# TASK
Below are entries. Copy exactly the lines running from the line that holds "Switch to the 인기검색어 tab" to the line that holds "Click the comments bubble in admin bar", with both ends included.

BEGIN ENTRIES PROVIDED

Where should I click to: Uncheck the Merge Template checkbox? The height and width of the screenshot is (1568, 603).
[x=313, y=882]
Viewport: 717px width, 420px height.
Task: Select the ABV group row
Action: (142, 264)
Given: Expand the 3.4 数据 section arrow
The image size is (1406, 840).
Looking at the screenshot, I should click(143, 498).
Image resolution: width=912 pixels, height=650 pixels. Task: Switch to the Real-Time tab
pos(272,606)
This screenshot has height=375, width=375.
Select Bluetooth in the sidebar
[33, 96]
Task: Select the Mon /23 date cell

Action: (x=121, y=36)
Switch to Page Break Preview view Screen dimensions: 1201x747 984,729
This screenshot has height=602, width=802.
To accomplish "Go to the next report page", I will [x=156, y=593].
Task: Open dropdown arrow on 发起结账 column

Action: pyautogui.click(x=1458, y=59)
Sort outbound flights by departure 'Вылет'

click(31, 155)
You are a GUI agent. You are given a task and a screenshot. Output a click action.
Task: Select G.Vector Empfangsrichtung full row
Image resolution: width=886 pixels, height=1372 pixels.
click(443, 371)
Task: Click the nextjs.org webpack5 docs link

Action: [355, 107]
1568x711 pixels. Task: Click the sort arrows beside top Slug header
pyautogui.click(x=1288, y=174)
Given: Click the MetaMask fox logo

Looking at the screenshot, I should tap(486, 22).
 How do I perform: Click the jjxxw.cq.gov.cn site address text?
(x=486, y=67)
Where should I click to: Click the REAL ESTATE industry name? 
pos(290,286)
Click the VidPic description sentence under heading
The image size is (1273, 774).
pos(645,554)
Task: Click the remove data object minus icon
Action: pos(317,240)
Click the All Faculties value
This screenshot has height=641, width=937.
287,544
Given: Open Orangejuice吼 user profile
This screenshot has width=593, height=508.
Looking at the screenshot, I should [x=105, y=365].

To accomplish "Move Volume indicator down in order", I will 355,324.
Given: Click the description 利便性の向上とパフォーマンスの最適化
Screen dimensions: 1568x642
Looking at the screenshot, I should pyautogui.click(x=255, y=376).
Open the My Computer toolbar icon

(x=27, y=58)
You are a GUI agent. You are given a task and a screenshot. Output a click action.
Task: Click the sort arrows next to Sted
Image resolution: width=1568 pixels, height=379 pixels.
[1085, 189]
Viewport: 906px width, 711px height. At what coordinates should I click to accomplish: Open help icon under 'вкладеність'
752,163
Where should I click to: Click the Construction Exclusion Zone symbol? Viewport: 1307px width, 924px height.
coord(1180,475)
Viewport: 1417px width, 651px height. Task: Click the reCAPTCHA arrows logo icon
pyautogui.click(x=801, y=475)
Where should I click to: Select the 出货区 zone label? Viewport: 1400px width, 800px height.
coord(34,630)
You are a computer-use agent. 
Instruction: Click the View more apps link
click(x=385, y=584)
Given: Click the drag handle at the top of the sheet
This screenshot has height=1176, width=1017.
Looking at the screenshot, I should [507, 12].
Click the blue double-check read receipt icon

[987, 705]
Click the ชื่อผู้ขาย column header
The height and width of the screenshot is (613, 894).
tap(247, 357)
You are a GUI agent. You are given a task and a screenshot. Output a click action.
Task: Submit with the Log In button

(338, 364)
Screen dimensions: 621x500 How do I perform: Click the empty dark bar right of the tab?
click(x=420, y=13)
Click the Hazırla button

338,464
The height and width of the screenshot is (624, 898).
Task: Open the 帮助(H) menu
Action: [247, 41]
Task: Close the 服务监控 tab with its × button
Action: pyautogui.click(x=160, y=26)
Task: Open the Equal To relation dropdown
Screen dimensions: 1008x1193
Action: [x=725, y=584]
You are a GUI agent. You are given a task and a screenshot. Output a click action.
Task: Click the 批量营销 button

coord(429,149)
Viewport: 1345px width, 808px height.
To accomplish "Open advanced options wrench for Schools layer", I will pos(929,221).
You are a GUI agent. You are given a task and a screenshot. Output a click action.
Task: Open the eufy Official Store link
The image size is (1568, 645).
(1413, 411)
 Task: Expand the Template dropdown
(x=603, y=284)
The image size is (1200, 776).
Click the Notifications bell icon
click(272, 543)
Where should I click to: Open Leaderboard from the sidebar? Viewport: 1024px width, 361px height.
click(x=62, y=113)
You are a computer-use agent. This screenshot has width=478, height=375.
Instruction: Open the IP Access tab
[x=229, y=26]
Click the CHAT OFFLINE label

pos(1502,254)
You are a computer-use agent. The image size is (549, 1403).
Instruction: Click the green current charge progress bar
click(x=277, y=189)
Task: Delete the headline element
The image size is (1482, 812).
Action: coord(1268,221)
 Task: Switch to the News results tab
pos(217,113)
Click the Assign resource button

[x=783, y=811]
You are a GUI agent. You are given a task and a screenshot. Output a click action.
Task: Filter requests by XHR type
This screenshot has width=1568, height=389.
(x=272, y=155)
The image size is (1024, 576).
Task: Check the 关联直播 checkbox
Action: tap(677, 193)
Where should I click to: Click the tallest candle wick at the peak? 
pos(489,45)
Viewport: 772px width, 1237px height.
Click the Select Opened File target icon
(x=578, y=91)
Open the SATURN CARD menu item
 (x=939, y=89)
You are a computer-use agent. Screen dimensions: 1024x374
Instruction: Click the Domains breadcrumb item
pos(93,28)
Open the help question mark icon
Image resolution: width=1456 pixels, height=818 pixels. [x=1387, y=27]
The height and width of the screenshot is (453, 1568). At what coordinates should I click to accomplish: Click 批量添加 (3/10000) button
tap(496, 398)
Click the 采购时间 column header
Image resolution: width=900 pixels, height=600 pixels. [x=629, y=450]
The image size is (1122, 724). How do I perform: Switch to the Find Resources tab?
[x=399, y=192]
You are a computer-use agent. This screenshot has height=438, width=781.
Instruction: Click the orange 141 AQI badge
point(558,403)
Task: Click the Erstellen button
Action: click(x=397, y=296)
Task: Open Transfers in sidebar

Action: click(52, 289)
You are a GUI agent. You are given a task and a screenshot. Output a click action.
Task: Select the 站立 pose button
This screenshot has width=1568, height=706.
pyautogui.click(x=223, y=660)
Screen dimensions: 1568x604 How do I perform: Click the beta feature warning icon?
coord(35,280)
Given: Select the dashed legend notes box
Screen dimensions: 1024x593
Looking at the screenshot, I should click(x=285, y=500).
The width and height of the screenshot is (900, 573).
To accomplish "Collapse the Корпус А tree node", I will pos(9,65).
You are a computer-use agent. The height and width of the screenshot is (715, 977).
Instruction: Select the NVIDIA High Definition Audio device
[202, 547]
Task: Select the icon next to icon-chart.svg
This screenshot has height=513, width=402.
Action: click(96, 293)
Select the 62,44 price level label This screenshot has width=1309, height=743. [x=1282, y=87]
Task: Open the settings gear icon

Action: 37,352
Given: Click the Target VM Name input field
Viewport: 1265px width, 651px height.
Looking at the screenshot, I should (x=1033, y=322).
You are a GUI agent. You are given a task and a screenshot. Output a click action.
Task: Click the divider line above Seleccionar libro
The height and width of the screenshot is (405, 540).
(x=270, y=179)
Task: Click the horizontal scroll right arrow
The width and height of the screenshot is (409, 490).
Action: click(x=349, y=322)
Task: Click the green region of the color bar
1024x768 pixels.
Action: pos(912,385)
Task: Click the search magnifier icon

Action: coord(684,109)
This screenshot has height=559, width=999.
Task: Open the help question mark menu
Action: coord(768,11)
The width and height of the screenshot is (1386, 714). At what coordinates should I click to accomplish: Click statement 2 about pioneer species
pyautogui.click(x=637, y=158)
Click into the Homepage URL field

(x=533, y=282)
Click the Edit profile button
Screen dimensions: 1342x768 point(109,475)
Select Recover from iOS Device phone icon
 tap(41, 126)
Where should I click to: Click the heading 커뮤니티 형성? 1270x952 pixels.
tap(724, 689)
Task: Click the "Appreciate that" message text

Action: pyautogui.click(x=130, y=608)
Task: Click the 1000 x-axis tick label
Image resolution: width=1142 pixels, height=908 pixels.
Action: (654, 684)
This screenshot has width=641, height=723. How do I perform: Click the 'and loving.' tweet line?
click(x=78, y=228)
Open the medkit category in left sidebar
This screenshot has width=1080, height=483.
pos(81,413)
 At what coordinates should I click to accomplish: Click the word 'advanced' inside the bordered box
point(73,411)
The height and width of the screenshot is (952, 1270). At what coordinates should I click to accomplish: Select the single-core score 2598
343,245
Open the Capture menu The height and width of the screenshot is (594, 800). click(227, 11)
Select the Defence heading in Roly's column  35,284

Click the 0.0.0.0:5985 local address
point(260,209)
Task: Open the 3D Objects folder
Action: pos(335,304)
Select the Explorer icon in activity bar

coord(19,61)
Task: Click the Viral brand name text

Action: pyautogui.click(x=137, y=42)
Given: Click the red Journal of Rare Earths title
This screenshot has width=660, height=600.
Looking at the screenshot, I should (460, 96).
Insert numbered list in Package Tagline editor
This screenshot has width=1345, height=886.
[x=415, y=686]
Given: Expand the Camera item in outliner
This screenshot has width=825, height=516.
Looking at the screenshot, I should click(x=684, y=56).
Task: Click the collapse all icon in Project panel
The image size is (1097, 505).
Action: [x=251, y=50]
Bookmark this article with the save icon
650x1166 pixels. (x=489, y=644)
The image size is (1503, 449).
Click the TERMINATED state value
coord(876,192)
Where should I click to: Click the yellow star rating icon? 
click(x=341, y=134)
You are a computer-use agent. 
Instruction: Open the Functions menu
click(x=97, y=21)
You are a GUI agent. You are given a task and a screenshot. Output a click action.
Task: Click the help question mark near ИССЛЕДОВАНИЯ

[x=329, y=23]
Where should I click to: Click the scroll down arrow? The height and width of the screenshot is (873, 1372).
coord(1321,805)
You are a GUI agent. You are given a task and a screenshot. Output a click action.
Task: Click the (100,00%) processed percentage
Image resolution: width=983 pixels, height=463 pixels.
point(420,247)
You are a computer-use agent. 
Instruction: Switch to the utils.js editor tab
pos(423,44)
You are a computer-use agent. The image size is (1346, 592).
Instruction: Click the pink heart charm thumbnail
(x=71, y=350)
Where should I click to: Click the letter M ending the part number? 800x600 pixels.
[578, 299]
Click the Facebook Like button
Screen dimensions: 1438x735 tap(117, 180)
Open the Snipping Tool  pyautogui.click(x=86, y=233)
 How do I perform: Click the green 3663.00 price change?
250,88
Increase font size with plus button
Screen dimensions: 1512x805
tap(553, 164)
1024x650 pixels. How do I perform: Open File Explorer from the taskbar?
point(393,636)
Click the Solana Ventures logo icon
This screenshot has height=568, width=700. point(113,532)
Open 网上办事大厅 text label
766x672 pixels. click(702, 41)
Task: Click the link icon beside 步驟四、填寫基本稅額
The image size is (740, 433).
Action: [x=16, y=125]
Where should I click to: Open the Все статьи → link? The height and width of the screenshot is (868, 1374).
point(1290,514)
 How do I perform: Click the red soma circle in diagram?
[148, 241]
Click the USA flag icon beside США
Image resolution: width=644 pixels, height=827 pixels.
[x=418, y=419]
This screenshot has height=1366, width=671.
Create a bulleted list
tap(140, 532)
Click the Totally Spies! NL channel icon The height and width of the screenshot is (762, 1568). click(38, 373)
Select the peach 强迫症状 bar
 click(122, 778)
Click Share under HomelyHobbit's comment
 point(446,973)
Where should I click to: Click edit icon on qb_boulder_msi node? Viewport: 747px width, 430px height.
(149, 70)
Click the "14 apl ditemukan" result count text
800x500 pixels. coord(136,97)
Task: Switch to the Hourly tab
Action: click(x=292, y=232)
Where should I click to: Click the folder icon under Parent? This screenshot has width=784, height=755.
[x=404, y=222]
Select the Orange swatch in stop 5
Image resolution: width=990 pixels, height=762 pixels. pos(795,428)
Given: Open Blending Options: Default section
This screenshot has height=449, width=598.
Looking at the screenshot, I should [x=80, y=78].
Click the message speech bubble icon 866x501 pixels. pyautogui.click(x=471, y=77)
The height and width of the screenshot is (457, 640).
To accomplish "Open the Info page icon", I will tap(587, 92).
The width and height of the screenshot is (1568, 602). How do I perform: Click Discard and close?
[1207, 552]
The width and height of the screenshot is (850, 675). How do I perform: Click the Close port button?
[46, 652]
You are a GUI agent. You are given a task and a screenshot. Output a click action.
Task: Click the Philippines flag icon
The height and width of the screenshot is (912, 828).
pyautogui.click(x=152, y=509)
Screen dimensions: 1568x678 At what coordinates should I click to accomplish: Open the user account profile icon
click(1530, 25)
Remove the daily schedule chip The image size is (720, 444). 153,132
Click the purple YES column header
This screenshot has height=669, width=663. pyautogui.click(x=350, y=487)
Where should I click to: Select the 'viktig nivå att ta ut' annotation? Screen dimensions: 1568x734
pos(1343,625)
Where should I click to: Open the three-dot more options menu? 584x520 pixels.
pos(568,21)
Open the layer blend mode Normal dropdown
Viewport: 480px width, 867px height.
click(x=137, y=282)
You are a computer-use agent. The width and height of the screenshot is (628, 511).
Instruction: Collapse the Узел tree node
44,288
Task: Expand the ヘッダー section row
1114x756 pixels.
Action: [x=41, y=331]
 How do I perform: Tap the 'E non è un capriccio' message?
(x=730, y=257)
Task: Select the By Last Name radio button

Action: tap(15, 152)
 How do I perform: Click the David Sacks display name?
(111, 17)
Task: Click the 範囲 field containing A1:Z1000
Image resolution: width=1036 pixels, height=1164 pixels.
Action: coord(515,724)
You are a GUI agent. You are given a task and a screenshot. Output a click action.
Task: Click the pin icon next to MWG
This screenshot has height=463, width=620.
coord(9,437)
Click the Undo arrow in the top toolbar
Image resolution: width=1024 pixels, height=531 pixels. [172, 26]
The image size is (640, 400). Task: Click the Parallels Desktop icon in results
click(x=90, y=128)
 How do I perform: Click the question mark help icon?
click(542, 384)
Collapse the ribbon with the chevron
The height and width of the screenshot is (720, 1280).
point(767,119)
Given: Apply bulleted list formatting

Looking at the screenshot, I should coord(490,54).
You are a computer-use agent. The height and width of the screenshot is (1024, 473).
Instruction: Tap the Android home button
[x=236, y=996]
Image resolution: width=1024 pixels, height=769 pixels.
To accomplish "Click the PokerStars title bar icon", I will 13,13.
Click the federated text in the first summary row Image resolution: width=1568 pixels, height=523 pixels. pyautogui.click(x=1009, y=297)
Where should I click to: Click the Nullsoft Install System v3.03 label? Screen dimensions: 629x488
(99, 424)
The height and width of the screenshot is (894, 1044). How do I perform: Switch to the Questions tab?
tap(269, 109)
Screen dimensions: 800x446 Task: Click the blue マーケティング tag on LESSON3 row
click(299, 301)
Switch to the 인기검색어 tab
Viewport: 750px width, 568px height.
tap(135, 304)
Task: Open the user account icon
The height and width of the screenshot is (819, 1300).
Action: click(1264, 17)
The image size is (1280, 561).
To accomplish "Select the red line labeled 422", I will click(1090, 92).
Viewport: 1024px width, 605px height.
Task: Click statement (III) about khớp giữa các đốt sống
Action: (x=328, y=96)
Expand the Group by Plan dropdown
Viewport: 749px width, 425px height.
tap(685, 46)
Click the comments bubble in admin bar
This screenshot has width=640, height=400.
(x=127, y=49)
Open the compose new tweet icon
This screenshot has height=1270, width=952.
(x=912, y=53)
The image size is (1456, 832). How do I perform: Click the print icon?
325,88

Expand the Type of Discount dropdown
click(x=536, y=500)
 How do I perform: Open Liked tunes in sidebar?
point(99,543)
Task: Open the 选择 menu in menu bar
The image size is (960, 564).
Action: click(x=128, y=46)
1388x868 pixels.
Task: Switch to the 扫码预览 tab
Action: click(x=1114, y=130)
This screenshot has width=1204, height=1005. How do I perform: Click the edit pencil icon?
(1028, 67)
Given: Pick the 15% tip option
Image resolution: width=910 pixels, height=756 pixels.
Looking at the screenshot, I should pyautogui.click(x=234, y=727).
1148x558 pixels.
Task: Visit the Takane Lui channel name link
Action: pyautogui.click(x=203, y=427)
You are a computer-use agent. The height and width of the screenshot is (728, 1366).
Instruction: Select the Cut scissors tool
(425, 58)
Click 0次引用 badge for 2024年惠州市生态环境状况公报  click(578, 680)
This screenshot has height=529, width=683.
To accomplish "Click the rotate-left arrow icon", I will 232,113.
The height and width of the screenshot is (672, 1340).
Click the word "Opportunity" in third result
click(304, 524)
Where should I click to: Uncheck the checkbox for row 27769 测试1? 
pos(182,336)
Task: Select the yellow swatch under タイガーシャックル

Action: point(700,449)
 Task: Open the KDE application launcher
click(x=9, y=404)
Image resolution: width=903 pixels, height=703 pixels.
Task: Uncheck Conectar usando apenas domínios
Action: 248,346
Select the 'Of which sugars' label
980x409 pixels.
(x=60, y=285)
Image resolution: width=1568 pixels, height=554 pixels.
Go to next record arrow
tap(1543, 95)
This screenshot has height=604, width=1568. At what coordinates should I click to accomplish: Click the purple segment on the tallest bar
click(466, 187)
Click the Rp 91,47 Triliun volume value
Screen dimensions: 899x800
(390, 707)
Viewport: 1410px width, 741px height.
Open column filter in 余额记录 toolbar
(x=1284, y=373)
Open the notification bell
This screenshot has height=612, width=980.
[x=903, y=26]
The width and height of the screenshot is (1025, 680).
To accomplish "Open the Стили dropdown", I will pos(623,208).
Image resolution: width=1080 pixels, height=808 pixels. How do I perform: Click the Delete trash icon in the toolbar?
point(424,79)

END ENTRIES PROVIDED

# RESPONSE
Switch to the 인기검색어 tab
Viewport: 750px width, 568px height.
tap(135, 304)
Task: Open the user account icon
The height and width of the screenshot is (819, 1300).
Action: click(1264, 17)
The image size is (1280, 561).
To accomplish "Select the red line labeled 422", I will click(1090, 92).
Viewport: 1024px width, 605px height.
Task: Click statement (III) about khớp giữa các đốt sống
Action: (x=328, y=96)
Expand the Group by Plan dropdown
Viewport: 749px width, 425px height.
tap(685, 46)
Click the comments bubble in admin bar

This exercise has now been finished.